Rob: People magazine came out with their 50 sexiest men alive issue this week. Being a heterosexual man, I've never read a People magazine, so I'm not sure how that works. Are they ranked in order? Is #35 really quantifiably sexier than #36? And how do you drop from year to year? I can see it if you get into a car accident and fuck up your face or something, but if I was #1 one year, but not the next, I'd be looking for some kind of explanation. Most of these guys I get. Jude Law? Yeah, I'd let him throw it in my ass. But Donald Trump? Seriously?

John: There's only one man I know of who ever developed a foolproof criteria for evaluating a man's sexiness, and that's WWE SmackDown! announcer Tazz.

Tazz: He's a good looking guy, he's got a great body, chicks love him, he's a stud, Cole!

John: See? Fucking foolproof. People Magazine didn't invite Tazz to their gay brunch where they sit around and quibble over whose cleft chin is sexier than whose dimples, which explains why Test has never won Sexiest Man Alive honors. The whole thing is stupid. Call me when Maxim ranks the 100 Sexiest Women in the World. Now, there's something that benefits society. And by 'benefits society,' I mean makes me want to ...you know.

Jeff: And since I consider "society" to be the hand lotion and tissue manufacturers, that's completely accurate. The problem with the 100 Sexiest Women issue would be that people would care. Nobody gives a shit what order the 100 Sexiest Men is in, but if someone ranks Jennifer Lopez above Salma Hayek, I'm heading to their offices with a shotgun.

R.I.P O.D.B

Rob: One of the good ones left us this week as Big Baby Jesus was taken to be with Little Baby Jesus. When a man like Old Dirty Bastard passes away, we should take time to reflect. And then we should make a lot of jokes. Even if they're obvious, it's a sign of respect (or disrespect, whatever) and the effort should be made. Even when it's easy, it's still kind of funny.

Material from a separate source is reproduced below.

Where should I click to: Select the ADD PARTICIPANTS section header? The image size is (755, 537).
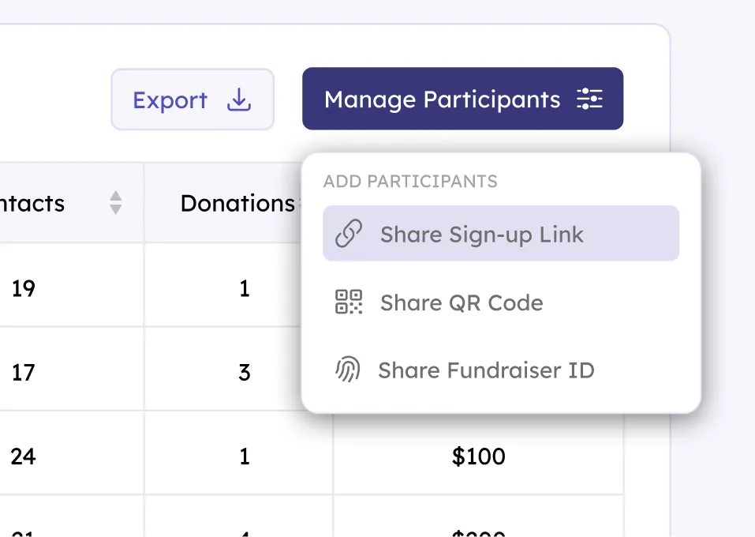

Rick James: I'm dead, bitch!

Rob: See what I mean. We owe ODB the same courtesy. He did more than entertain us, he left us words to live by:

"She flew in like calm breeze
Tall brown skin her weave like palm trees
I went coconuts
Dipped my Dunkin' between your Donut
Don't want it if it ain't no slut, bitch!"

John: The first of the Wu-Tang to fall. First soldier down. The news reports say ODB's autopsy was inconclusive. That's probably because the coroner was looking for bullet shells and entry points. When he didn't find any, he probably got confused.

Jeff: It's a shame that Old Dirty Bastard never got to be old. He tried to make up for it in his short time on Earth by being as dirty and bastardy as possible, but it's just not the same. The news coverage was pretty funny since none of the anchors would tell you what ODB stood for. If I ever do anything newsworthy I'm changing my name to Shitface Tittyfucker just to see how Dan Rather tackles it.